Challenge: Reproduce each of the following entries word for word, from the first line to the last.

Listed entries:
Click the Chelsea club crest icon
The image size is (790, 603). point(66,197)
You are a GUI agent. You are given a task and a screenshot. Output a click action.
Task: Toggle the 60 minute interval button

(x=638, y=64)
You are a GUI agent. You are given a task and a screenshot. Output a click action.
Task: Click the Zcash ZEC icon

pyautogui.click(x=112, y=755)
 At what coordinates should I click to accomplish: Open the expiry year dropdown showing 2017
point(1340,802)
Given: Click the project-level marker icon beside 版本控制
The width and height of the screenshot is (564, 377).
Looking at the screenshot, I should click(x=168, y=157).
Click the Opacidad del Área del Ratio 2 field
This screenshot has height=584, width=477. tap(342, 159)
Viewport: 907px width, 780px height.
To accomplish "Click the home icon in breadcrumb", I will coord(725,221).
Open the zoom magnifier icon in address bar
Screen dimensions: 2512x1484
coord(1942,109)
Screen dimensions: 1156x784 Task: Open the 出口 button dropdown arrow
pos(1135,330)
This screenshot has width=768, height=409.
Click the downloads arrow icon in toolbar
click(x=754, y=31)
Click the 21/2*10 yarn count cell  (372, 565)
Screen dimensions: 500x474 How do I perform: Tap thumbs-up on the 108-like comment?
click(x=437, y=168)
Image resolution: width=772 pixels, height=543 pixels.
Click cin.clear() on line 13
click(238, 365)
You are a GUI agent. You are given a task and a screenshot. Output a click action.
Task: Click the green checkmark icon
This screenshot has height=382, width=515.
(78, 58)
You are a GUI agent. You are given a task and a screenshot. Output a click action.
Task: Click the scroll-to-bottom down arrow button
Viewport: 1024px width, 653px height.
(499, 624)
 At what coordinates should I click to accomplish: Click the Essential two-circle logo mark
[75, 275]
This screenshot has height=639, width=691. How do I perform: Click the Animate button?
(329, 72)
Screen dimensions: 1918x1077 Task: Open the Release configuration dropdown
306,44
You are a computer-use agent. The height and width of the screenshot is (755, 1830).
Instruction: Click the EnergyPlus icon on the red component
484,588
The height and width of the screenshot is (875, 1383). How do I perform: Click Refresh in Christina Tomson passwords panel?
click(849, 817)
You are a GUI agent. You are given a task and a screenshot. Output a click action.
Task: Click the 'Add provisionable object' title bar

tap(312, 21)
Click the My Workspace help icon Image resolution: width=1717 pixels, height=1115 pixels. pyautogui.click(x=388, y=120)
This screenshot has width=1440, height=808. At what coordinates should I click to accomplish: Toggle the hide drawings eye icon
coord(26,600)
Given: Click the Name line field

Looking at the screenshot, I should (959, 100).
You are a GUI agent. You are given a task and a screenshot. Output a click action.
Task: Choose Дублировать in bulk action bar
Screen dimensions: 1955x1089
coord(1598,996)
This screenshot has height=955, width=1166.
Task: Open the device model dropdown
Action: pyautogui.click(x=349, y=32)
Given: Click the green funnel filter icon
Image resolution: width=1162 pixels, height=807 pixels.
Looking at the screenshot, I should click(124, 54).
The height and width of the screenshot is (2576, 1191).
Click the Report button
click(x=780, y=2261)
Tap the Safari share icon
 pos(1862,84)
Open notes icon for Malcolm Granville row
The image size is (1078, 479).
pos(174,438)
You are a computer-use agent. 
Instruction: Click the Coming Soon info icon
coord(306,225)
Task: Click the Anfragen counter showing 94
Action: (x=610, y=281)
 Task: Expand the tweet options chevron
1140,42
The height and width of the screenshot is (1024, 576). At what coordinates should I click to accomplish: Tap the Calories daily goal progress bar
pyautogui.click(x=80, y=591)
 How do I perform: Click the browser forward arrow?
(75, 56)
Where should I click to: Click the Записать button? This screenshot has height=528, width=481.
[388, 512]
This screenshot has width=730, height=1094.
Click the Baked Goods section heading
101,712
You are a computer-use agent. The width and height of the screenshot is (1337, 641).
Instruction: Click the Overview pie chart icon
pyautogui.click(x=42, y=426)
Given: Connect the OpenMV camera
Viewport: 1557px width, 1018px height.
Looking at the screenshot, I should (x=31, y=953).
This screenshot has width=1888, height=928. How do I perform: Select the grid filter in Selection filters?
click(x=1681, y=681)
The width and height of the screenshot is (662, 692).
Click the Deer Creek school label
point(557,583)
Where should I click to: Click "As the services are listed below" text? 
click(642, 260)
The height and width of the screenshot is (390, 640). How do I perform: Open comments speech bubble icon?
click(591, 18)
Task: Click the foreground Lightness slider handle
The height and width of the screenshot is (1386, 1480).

Result below:
Click the Chelsea club crest icon
The image size is (790, 603). point(66,197)
You are a GUI agent. You are given a task and a screenshot. Output a click action.
Task: Toggle the 60 minute interval button

(x=638, y=64)
You are a GUI agent. You are given a task and a screenshot. Output a click action.
Task: Click the Zcash ZEC icon

pyautogui.click(x=112, y=755)
 At what coordinates should I click to accomplish: Open the expiry year dropdown showing 2017
point(1340,802)
Given: Click the project-level marker icon beside 版本控制
The width and height of the screenshot is (564, 377).
Looking at the screenshot, I should click(x=168, y=157).
Click the Opacidad del Área del Ratio 2 field
This screenshot has height=584, width=477. tap(342, 159)
Viewport: 907px width, 780px height.
To accomplish "Click the home icon in breadcrumb", I will coord(725,221).
Open the zoom magnifier icon in address bar
Screen dimensions: 2512x1484
coord(1942,109)
Screen dimensions: 1156x784 Task: Open the 出口 button dropdown arrow
pos(1135,330)
This screenshot has width=768, height=409.
Click the downloads arrow icon in toolbar
click(x=754, y=31)
Click the 21/2*10 yarn count cell  (372, 565)
Screen dimensions: 500x474 How do I perform: Tap thumbs-up on the 108-like comment?
click(x=437, y=168)
Image resolution: width=772 pixels, height=543 pixels.
Click cin.clear() on line 13
click(238, 365)
You are a GUI agent. You are given a task and a screenshot. Output a click action.
Task: Click the green checkmark icon
This screenshot has height=382, width=515.
(78, 58)
You are a GUI agent. You are given a task and a screenshot. Output a click action.
Task: Click the scroll-to-bottom down arrow button
Viewport: 1024px width, 653px height.
(499, 624)
 At what coordinates should I click to accomplish: Click the Essential two-circle logo mark
[75, 275]
This screenshot has height=639, width=691. How do I perform: Click the Animate button?
(329, 72)
Screen dimensions: 1918x1077 Task: Open the Release configuration dropdown
306,44
You are a computer-use agent. The height and width of the screenshot is (755, 1830).
Instruction: Click the EnergyPlus icon on the red component
484,588
The height and width of the screenshot is (875, 1383). How do I perform: Click Refresh in Christina Tomson passwords panel?
click(849, 817)
You are a GUI agent. You are given a task and a screenshot. Output a click action.
Task: Click the 'Add provisionable object' title bar

tap(312, 21)
Click the My Workspace help icon Image resolution: width=1717 pixels, height=1115 pixels. pyautogui.click(x=388, y=120)
This screenshot has width=1440, height=808. At what coordinates should I click to accomplish: Toggle the hide drawings eye icon
coord(26,600)
Given: Click the Name line field

Looking at the screenshot, I should (959, 100).
You are a GUI agent. You are given a task and a screenshot. Output a click action.
Task: Choose Дублировать in bulk action bar
Screen dimensions: 1955x1089
coord(1598,996)
This screenshot has height=955, width=1166.
Task: Open the device model dropdown
Action: pyautogui.click(x=349, y=32)
Given: Click the green funnel filter icon
Image resolution: width=1162 pixels, height=807 pixels.
Looking at the screenshot, I should click(124, 54).
The height and width of the screenshot is (2576, 1191).
Click the Report button
click(x=780, y=2261)
Tap the Safari share icon
 pos(1862,84)
Open notes icon for Malcolm Granville row
The image size is (1078, 479).
pos(174,438)
You are a computer-use agent. 
Instruction: Click the Coming Soon info icon
coord(306,225)
Task: Click the Anfragen counter showing 94
Action: (x=610, y=281)
 Task: Expand the tweet options chevron
1140,42
The height and width of the screenshot is (1024, 576). At what coordinates should I click to accomplish: Tap the Calories daily goal progress bar
pyautogui.click(x=80, y=591)
 How do I perform: Click the browser forward arrow?
(75, 56)
Where should I click to: Click the Записать button? This screenshot has height=528, width=481.
[388, 512]
This screenshot has width=730, height=1094.
Click the Baked Goods section heading
101,712
You are a computer-use agent. The width and height of the screenshot is (1337, 641).
Instruction: Click the Overview pie chart icon
pyautogui.click(x=42, y=426)
Given: Connect the OpenMV camera
Viewport: 1557px width, 1018px height.
Looking at the screenshot, I should (x=31, y=953).
This screenshot has width=1888, height=928. How do I perform: Select the grid filter in Selection filters?
click(x=1681, y=681)
The width and height of the screenshot is (662, 692).
Click the Deer Creek school label
point(557,583)
Where should I click to: Click "As the services are listed below" text? 
click(642, 260)
The height and width of the screenshot is (390, 640). How do I perform: Open comments speech bubble icon?
click(591, 18)
Task: Click the foreground Lightness slider handle
The height and width of the screenshot is (1386, 1480).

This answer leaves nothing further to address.